During his vote-on-account speech, Finance Minister P Chidambaram dwelled mostly on the achievements of the United Progressive Alliance (UPA) Government including the high growth rates achieved over the past decade.
However, it is clear, even to a casual observer, that growth in India has slowed down quite perceptibly and business confidence is down. Another evidence of the poor business environment can be seen in the mounting non-performing assets (NPAs) or bad loans of Indian banks – in percentage as well as absolute terms. Moreover, the sharp divergence in the performance of private and public sector banks also raises some questions on the effective functioning of the latter.
The total NPAs of the top 40 banks have risen by a sharp 35% over the past nine months. Gross bad loans of the top 40 banks added up to Rs 2.43 lakh crore on December 31, 2013. State Bank of India, the largest bank in the country, accounts for almost 28% of the figure – Rs 67,799 crore. In comparison, SBI’s net profit for the first nine months was Rs 7,850 crore.
Some other public sector banks such as United Bank of India and Bank of Maharashtra have fared especially poorly with NPA levels increasing to almost three times in the past nine months. On Friday, United Bank announced that its chairman & managing director (CMD) of the bank had resigned from her position.
While the past nine months have been bad for banks, the situation has been deteriorating for some years now. For public sector banks as a whole, the gross NPA level stood at 2.32% of advances at the end of March 31, 2011.
This figure had more than doubled to a whopping 4.82% of all outstanding loans by September 2013. For SBI and its associate banks, the number is 5.91% – poorer than the average. If SBI is excluded, the NPA figure for the other banks stands at a less nasty 4.34%.

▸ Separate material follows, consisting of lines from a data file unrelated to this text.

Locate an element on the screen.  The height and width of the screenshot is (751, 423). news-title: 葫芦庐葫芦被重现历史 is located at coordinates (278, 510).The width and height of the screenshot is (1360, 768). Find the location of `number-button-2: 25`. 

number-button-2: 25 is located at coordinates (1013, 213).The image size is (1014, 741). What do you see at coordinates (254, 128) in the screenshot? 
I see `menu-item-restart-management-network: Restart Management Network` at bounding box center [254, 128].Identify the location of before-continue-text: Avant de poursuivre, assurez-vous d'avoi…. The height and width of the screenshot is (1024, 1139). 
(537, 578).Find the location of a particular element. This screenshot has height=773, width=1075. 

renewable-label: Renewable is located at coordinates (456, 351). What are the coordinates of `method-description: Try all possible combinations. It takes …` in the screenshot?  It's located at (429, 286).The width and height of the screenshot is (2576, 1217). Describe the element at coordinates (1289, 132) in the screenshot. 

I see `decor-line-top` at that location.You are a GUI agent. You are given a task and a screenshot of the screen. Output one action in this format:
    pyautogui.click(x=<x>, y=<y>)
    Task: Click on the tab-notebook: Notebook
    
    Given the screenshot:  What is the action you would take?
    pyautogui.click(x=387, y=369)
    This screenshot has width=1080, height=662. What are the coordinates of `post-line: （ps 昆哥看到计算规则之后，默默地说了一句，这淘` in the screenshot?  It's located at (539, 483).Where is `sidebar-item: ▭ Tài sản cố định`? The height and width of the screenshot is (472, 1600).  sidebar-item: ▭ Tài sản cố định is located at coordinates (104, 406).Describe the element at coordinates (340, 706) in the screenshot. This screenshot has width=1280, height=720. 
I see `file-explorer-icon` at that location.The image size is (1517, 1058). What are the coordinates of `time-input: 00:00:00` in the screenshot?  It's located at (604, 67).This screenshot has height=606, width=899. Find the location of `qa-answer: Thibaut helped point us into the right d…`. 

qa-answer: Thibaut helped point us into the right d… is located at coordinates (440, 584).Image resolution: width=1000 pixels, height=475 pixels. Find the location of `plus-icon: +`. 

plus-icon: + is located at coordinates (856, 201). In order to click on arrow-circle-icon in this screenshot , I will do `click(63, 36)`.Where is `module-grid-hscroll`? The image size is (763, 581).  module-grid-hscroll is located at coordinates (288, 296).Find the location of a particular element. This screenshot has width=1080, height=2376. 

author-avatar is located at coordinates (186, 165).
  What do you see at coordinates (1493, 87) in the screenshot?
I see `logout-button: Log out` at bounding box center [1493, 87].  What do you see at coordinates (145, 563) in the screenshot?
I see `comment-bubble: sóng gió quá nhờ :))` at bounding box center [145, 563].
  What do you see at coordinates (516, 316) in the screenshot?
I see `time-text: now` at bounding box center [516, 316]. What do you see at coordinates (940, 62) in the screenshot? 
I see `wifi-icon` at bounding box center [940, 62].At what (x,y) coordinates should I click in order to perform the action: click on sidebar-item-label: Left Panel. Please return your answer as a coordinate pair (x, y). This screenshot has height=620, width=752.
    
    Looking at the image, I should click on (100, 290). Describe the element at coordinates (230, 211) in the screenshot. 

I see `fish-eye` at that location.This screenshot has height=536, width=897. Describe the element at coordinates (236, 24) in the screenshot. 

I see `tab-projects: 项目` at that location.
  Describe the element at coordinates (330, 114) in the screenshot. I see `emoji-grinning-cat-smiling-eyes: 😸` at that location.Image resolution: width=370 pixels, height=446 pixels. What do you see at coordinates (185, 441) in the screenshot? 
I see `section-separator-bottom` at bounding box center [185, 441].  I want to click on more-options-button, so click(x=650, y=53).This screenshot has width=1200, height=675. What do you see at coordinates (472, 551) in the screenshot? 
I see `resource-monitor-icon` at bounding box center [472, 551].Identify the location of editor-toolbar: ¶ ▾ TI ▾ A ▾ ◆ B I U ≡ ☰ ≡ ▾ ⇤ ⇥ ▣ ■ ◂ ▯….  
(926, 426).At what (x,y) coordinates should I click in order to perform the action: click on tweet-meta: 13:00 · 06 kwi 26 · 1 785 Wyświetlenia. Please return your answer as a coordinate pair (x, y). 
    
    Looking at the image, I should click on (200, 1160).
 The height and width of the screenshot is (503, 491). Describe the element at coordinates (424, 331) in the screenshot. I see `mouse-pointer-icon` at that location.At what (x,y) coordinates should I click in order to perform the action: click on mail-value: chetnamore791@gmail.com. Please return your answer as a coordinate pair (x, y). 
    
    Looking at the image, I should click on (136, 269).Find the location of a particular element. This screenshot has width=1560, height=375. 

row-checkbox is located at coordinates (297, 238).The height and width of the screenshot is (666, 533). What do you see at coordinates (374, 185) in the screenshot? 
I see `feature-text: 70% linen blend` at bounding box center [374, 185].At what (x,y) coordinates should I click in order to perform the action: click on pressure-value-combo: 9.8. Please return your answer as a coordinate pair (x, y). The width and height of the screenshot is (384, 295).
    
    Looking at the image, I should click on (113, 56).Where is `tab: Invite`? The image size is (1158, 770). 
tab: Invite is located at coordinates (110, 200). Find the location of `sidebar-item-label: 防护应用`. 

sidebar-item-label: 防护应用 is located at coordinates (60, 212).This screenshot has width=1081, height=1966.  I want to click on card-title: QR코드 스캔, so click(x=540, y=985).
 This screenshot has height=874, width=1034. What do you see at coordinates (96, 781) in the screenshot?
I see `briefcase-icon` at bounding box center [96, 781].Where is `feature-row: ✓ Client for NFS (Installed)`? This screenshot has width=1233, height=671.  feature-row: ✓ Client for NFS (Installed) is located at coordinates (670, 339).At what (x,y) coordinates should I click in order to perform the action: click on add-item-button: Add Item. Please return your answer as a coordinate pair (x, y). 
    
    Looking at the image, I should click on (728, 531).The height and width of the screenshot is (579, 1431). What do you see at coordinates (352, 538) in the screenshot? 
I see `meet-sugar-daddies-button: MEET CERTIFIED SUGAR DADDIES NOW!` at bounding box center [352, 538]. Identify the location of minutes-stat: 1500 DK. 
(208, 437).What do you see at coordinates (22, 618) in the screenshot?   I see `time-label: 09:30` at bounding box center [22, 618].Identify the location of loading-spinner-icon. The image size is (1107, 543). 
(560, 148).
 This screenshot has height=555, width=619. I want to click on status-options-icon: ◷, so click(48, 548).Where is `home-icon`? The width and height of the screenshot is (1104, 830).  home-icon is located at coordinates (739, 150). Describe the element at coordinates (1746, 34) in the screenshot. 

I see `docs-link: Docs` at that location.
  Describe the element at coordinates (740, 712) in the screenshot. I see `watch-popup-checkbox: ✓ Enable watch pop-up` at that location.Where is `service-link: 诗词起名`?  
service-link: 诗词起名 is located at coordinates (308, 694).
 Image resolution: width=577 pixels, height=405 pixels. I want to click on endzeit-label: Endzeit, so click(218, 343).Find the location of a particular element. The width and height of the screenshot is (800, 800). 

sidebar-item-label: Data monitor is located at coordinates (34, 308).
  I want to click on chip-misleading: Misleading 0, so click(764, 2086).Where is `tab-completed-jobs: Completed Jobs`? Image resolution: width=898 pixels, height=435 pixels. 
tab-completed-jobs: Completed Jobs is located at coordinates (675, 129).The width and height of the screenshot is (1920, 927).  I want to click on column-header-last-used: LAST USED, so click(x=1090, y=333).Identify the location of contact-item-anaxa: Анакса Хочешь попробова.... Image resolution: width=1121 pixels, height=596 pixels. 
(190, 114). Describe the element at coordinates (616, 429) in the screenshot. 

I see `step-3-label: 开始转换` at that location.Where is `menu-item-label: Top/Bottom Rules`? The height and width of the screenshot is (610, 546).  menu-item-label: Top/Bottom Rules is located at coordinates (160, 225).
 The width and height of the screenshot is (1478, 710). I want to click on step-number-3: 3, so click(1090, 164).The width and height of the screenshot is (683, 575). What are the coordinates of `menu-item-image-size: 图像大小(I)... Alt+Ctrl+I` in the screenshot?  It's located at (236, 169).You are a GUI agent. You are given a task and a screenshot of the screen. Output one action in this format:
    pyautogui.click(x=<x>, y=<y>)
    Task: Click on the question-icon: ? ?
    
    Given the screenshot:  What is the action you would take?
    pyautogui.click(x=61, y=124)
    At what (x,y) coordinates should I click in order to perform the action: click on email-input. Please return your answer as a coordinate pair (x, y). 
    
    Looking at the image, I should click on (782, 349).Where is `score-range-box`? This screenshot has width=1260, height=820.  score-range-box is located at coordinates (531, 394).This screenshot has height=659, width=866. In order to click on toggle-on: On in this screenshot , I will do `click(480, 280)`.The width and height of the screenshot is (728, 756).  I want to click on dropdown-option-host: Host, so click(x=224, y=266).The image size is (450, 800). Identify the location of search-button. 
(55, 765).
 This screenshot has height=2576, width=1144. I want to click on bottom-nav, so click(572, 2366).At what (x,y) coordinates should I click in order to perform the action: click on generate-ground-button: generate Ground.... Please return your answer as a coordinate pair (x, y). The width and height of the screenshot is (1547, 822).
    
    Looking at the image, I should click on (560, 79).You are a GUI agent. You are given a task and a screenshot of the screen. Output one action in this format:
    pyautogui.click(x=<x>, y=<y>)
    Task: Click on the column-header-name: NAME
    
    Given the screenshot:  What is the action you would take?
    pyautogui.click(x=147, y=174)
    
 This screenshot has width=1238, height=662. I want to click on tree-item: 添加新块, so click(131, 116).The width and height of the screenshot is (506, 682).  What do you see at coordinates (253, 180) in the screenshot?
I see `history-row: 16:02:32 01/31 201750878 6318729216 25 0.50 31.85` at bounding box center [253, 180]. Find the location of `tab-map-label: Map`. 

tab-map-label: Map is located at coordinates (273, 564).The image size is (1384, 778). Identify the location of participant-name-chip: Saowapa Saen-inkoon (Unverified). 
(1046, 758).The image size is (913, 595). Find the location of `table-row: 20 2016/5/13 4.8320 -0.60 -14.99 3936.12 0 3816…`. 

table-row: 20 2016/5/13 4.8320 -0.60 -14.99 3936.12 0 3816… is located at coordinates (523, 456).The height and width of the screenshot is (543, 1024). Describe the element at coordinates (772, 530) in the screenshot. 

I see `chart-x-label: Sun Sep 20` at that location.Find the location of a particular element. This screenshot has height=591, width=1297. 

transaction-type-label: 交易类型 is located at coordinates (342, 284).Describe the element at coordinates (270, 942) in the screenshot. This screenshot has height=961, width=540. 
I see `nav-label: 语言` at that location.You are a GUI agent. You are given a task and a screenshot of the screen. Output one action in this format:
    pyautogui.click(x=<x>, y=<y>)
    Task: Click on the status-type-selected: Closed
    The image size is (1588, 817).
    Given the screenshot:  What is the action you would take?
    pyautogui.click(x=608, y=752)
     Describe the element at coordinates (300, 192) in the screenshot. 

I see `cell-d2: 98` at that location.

The position of public sector banks seems to be poor in general compared to their counterparts in the private sector. For instance, the gross NPA level for SBI stood at 5.73% on December 31, 2013. This means that of every Rs 100 loaned out by the bank, loans worth Rs 5.73 are currently considered doubtful/bad.
The corresponding figure for the top private sector lender, ICICI Bank, was 3.05%. Gross NPA levels for three other large private sector lenders – HDFC Bank, Axis Bank and IndusInd Bank – stand between 1-1.25%. Clearly, even in a worsening scenario, better risk management can make a significant difference.
The performance of state-owned banks should be of some concern to the tax payer. If a private sector bank suffers losses in the course of its business, shareholders take the hit, in theory at least. In case of public sector banks, the Indian public is the shareholder. Second, if a bank’s balance sheet has taken a big hit, it will need to be recapitalised by the Government, which holds these shares. This money would go out of the Government’s budget/taxpayer pockets.
India is said to have escaped the worst of the global financial crisis because our lenders were more conservative, possibly because of their public sector ownership. But looking at the overall picture, it seems we are headed towards a banking crisis of our own.